What did all this mean for Job? For does it mean for us?  As one wise observer says, there are three choices. First, that Job’s friends are right, that because Job had so much horrible calamities in his life he must have deserved them. Or second, we might figure that God is a tyrant who brings evil upon people. Or maybe it’s that God is a total mystery, that God’s ways are beyond human understanding. Maybe that’s it.

It’s like the reality tv show House Hunters, when couples look at houses to buy and narrow their choices to three and we have to guess which one they’ll pick.  In the end, what does Job choose? That he’s a sinner whose misfortune is a sign of his sin? That God is a tyrant who inflicts pain and suffering?

In the end, Job goes with option #3. He decides that God is beyond his understanding. That God is a mystery. We will hear Job next week. “I give up, God. I don’t understand you. I can’t begin to figure out why I have suffered. But you are God and in you I place my trust.”

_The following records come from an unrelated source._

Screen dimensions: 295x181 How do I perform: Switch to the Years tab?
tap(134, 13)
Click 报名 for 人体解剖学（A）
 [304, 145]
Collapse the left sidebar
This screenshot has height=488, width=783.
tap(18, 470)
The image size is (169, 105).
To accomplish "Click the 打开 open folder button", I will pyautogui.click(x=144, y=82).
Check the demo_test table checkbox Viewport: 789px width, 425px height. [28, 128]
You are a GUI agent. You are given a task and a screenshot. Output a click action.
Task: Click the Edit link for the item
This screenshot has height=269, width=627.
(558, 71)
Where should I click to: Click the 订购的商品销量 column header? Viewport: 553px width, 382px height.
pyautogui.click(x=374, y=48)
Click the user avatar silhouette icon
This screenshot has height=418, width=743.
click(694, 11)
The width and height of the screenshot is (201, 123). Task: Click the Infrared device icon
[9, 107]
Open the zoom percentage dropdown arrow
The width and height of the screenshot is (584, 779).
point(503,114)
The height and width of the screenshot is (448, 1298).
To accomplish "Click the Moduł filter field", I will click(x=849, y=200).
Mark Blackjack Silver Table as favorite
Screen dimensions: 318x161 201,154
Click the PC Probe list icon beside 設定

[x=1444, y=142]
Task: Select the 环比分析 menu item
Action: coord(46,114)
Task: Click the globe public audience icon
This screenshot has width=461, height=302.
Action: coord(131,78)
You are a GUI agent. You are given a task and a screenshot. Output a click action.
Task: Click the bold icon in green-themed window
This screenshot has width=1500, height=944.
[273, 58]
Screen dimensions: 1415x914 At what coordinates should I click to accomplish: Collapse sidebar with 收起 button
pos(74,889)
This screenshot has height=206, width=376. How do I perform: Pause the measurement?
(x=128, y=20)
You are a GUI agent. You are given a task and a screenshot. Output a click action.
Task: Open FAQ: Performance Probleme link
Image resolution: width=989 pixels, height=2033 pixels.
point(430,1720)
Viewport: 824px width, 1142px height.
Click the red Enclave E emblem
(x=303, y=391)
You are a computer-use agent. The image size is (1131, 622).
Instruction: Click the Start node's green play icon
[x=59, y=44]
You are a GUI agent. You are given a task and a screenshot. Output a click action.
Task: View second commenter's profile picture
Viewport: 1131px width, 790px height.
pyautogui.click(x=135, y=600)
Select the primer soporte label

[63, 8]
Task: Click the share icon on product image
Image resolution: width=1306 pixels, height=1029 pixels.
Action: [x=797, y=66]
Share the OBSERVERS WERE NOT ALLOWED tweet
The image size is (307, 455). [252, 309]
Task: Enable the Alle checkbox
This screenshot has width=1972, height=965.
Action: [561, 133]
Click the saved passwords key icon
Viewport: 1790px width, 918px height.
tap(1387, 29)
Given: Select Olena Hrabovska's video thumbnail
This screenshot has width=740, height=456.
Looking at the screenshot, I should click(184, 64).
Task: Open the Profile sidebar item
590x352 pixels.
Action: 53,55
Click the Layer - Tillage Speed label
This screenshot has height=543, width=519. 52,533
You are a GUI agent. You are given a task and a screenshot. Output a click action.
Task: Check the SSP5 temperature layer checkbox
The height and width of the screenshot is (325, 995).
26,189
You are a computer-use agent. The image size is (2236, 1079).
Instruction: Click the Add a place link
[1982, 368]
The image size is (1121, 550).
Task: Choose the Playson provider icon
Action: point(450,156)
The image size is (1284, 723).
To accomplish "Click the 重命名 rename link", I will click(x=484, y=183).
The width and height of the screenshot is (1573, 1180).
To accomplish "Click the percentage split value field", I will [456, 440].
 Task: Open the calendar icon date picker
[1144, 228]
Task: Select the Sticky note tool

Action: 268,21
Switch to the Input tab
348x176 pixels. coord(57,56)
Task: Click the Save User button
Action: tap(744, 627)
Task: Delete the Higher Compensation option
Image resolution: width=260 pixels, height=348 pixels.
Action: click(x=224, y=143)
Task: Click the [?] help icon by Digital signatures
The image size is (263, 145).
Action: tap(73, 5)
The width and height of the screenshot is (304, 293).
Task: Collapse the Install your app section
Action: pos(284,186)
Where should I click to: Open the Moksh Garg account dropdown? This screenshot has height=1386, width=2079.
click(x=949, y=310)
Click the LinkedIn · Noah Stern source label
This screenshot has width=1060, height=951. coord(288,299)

Job’s righteousness and faith didn’t guarantee him an easy life. He was a good man but misery came anyway. Our righteousness and faith and good deeds are no guarantee of a fancy car and fabulous health and a chicken in every pot for us, either.

In Mark’s gospel today, we meet James and John, good guys like Job. Good guys who tagged along after Jesus, following Jesus. Disciples. They expected perks for their discipleship. They figured Jesus would recognize their goodness by giving them a place of honor in the heavenly realm. So they asked Jesus straight up, “Allow us to sit on either side of you in your ultimate place of glory, Jesus.” (In Matthew’s gospel, the writer tries to save the reputations of the Zebedee brothers since in Matthew’s gospel it’s their mother who asks Jesus for the favor so she’s the greedy one).

And Jesus said, “Can you drink the cup that I will have to drink? Can you drink that cup and can you be baptized in the suffering I am about to endure?”    “Oh sure,” said the brothers.

But did they have a clue how hard it would be to follow Jesus? To follow in his path? That discipleship is no easy matter? That following Jesus, really following him, is risky? That, as one author puts it, the church is perhaps the most dangerous place on earth? (If the church truly follows Jesus, that is).  

Did James and John know that? Perhaps not right then. Do we know it?

Job was getting close to understanding that. He was coming to know that although being faithful was the way of life for him, it was no guarantee of a life of ease. In the end, Job recognized his own smallness in the face of God’s vast mystery. All he could do then was to stand before God in awe.

Job was getting warm. But he didn’t know it all. He couldn’t have known about Jesus, about Jesus’ teaching. About the gospel good news that was for everyone. He didn’t know about Jesus’ death or Jesus’ resurrection. Although he did believe that his redeemer liveth, as we read at funerals.

 Job couldn’t know the cost of discipleship in the way that Jesus made so clear, that to be leaders means being followers of a life of commitment to the gospel which Jesus flung open to the world, especially to those who huddle in the fringes of society. Those who aren’t always welcome to come all the way in from those edges, or who are left out altogether.  We know who they are. We read about them every day; we even some of them in our towns. They are the ones Jesus served. What Job most likely didn’t know, but what we know because Jesus told us, is that when we welcome one such “little one” we are welcoming God’s own self.  create for us whirlwinds and trouble.

Job didn’t know all that we know. But he points us to Jesus. We know that God was present in Job’s whirlwind.  We know that God was present also to Jesus in his. And we should know that God is with us in our own whirlwinds, especially the whirlwinds which come when we stick our necks out boldly in faith.  Jesus gives us our marching orders and also promises to be with us to the end of time.